My old roommate was high school teacher, I remember him using LEGO Mindstorms to teach basic programming to the kids before they switched to the more advanced stuff.

How to install a linux distro (not *buntu) and use a terminal and package manager.

This, most of these kids will only have a vague idea of what linux is and showing them that there are OS's besides Windows and OSX is important, especially if they have any desire to go into IT.

You could also try to discuss the benifits of FOSS and why they should be using it and supportive of it. Most people dont know what Open Source even means, let alone free software, so introducing the concept to them at a young age would be beneficial.

Do NOT do this first because kids are not interested in shit that only Jow Forums autists do. Instead try and introduce them to a computer's "guts" and show them what basic components let the computer do its job.

Always start as though you're teaching retards. Don't jump into your passion autism shit because nobody else really cares. Go step by step and gradually ramp up the complexity.

Don't listen to this idiot. Tell them to install arch or fix their x11 config as an exam

see if a local PC store will give you some old PCs to teach them how to build/repair desktops. then install windows and linux a few times.

Teach them a programming language, I'd recommend python as it's really friendly.

dont listen to this zoomer s*y faggot
teach them x86 assembly

Based and redpilled

First off this and some programming with Blocky in case some are too slow to understand/catch on to it.

Let's be honest here, most high school kids are too retarded for most ideas Jow Forums could come up with.

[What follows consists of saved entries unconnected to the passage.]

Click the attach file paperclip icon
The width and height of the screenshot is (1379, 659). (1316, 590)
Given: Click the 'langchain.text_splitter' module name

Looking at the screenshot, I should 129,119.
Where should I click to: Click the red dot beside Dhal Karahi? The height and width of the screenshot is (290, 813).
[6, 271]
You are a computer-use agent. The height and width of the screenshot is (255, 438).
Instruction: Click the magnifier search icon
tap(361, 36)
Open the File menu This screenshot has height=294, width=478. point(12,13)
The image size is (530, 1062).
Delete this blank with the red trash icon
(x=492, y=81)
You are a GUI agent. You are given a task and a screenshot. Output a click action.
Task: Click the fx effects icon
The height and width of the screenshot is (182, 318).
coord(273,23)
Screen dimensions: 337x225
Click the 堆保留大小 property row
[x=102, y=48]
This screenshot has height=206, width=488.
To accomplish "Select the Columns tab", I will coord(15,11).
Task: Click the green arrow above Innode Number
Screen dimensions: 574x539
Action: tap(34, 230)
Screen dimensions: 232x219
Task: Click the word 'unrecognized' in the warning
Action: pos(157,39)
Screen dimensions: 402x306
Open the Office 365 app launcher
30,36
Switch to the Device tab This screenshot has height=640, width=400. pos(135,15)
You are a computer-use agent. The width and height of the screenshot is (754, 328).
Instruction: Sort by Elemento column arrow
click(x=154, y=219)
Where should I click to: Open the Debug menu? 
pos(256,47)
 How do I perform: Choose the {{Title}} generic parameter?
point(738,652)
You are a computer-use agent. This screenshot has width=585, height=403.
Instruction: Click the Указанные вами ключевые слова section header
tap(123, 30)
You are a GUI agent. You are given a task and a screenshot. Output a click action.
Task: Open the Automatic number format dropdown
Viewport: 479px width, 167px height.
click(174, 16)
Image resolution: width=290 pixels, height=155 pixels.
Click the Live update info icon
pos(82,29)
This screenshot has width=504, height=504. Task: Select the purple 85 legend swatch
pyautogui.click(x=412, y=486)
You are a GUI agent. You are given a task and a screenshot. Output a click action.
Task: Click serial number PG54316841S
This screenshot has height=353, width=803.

Just buy some logo/turtle or scratch/block logic books as an introduction to proggraming, get a cheapo ~150eur chink 3d printer for trinket making with tinkercad and loads of pla with the left over budget.

Once you see that only two or three kids are actually paying attention in class, and not jacking off their ego on social media, lean into what they want to get out of it. Don't be afraid to do some project with them, since that's where most of the fun i had in high school was.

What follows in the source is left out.